Spurred along by the Kiandra gold rush (1859-60), Tharwa was proclaimed a village in 1863, and by the 1890's there was some two hundred and fifty people living in the general area. Although it was to outlast all the others, it is puzzling that Tharwa [1899-2006] was only the fifth 'west of the Murrumbidgee' schools to start when it opened in August 1899, Half Time with Church Rock Valley School. Later it was to have short periods partnering with Naas (Jan-May 1905) and Tuggranong (Feb 1907-April 1908), and was closed for three years (1923-26) before becoming a Public School for the rest of it's days and celebrating it's centenary in 1999. It was initially a small slab hut, built by local labour.

By 1908 the building had deteriorated, but nothing was done until 1911 when the new teacher, Fred Cleaver, convinced the NSW Education Department to build a new school.
In 1912 the new weatherboard, one-room school was now a Public School. Fred Cleaver boarded with the McGee family at Tuggeranong and married Kathleen McGee in 1915. The couple left the district in 1917.

There was difficulty holding teachers at Tharwa, particularly women, possibly because of a lack of accommodation.

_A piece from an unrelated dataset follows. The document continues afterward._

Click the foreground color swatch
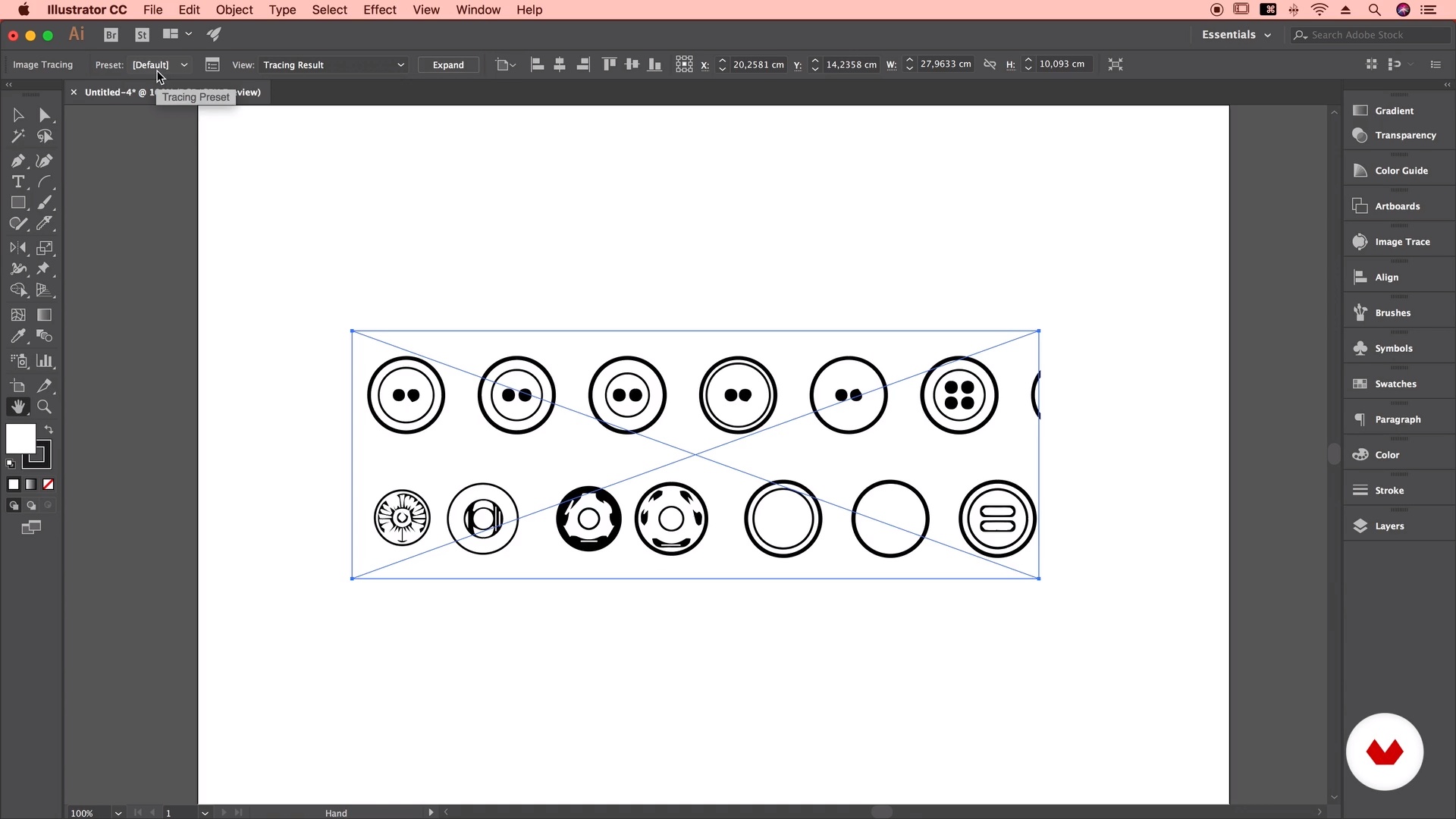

The school closed for two years in 1924, with students driven by car to Tuggeranong. It reopened as a Provisional School in 1926, thanks to the large Thomson family! Often linked with Naas, the school numbers increased in the 1940s, and improvements and extensions were necessary. Alec MacLaren, the school's longest serving teacher, managed in his time to get a school residence built. The school finally closed in 2006.

It was the last of the 'west of the Murrumbidgee' bush schools before it closed in 2006, along with Hall. A Preschool still operates, and the old school building is intact.

[Publication: 'A Century of Learning. Tharwa Primary School, 1899 - 1999' by Matthew Higgins, Tharwa Primary School, 1999]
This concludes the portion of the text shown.